Pada kasus dijumpai adanya stress yang memicu sakit kepala. Ada beberapa teori yang
menjelaskan hal tersebut yaitu 1) Adanya stress fisik (kelelahan akan menyebabkan
pernafasan hiperventilasi sehingga kadar CO2 dalam darah menurun yang akan menganggu
keseimbangan asam basa dalam darah hal ini akan menyebabkan terjadinya alkalosis yang
selanjutnya akan mengakibatkan ion kalsium masuk ke dalam sel menimbulkan kontraksi
otot yang belebihan sehingga terjadinya nyeri kepala, 2) Stress mengaktivasi saraf simpatis
sehingga terjadi dilatasi pembuluh darah otak selanjutnya akan mengaktivasi nosiseptor lalu
aktivasi aferen gamma trigeminus yang akan menghasilkan neuropepside (substansi P).
neuropeptida akan merangsang ganglion trigeminus (pons), 3) Stress dapat dibagi menjadi 3
tahap yaitu alarm reaction, stage of resistance dan stage of exhausted. Alarm reaction dimana
stress menyebabkan vasokonstriksi perifer yang akan mengakibatkan kekurangan asupan
oksigen lalau terjadilah metabolism anaerob. Metabolism anaerob akan mengakibatkan
penumpukan asam laktat sehingga merangsang pengeluaran bradikini dan enzim proteolitik
yang selanjutnya akan menstimulasi jaras nyeri. Stage of resistance dimana sumber energy
yang digunakan berasal dari glikogen yang akan merangsang peningkatan aldosteron, dimana
aldosteron akan menjaga simpanan ion kalium.
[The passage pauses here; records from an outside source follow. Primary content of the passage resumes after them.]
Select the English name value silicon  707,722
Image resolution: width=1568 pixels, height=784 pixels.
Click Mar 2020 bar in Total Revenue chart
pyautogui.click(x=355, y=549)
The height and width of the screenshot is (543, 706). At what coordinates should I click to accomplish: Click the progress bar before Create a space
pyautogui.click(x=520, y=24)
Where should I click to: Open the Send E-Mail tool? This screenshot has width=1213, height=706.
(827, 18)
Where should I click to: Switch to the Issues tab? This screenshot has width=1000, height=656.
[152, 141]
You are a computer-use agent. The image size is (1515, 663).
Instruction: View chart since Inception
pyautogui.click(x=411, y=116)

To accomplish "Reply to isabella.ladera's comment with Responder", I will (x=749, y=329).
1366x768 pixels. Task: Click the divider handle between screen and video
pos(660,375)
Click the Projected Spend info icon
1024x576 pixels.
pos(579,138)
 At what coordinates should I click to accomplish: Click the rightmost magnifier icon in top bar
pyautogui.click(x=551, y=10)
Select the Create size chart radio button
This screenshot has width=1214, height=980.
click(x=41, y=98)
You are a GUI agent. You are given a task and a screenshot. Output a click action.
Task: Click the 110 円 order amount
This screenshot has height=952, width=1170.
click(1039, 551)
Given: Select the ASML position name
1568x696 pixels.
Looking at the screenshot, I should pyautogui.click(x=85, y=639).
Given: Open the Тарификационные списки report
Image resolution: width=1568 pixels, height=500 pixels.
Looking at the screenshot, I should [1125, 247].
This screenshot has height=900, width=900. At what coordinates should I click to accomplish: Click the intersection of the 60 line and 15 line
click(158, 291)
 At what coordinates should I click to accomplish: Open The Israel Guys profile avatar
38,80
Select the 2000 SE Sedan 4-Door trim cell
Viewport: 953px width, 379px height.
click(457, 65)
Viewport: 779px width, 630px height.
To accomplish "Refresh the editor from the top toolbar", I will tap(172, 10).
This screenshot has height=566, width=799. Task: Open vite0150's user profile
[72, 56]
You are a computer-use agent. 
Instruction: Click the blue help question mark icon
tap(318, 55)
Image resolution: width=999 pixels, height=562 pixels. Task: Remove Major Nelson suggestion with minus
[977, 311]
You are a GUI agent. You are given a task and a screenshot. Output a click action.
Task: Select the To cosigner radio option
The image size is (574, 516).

Stage of exhausted dimana sumber energy
yang digunakan berasal dari protein dan aldosteron pun menurun sehingga terjadi depresi K+.
deplesi ion ini akan mengakibatkan disgungsi saraf.
Klasifikasi
1. Tension Type Headache Episodik
Tension type headache episodik diklasifikasikan menjadi 2 yaitu:
a. Tension type headache episodik yang infrequent
Kriteria diagnosis:
- Paling tidak terdapat 10 episode serangan dengan rata-rata <1
hari/bulan (<12 hari/ tahun)
- Nyeri kepala paling tidak terdapat 2 gejala khas, yaitu:
1. Lokasi bilateral
2. Menekan atau mengikat (tidak berdenyut)
3. Intensitas ringan hingga sedang
20
4. Tidak diperberat oleh aktifitas rutin seperti berjalan
atau naik tangga
- Tidak didapatkan:
1. Keluhan mual atau muntah (bisa anoreksia)
2. Lebih dari satu keluhan: fotofobia atau fonofobia
Tension type headache episodik yang infrequent diklasifikasikan menjadi 2 yaitu:
1. Tension type headache episodik yang infrequent yag berhubungan dengan
nyeri tekan perikranial. Hal ini ditandai dengan meningkatnya nyeri tekan
perikranial pada palpasi manual.
2. Tension type headache episodik yang infreqent yang tidak berhubungan
dengan nyeri tekan perikranial.
b. Tension type headache episodik yang frequent
Kriteria diagnosis:
- Paling tidak terdapat 10 episode serangan dalam 1-15 hari/bulan
selama paling tidak 3 bulan
- Nyeri kepala paling tidak terdapat 2 gejala khas, yaitu:
1. Lokasi bilateral
2. Menekan atau mengikat (tidak berdenyut)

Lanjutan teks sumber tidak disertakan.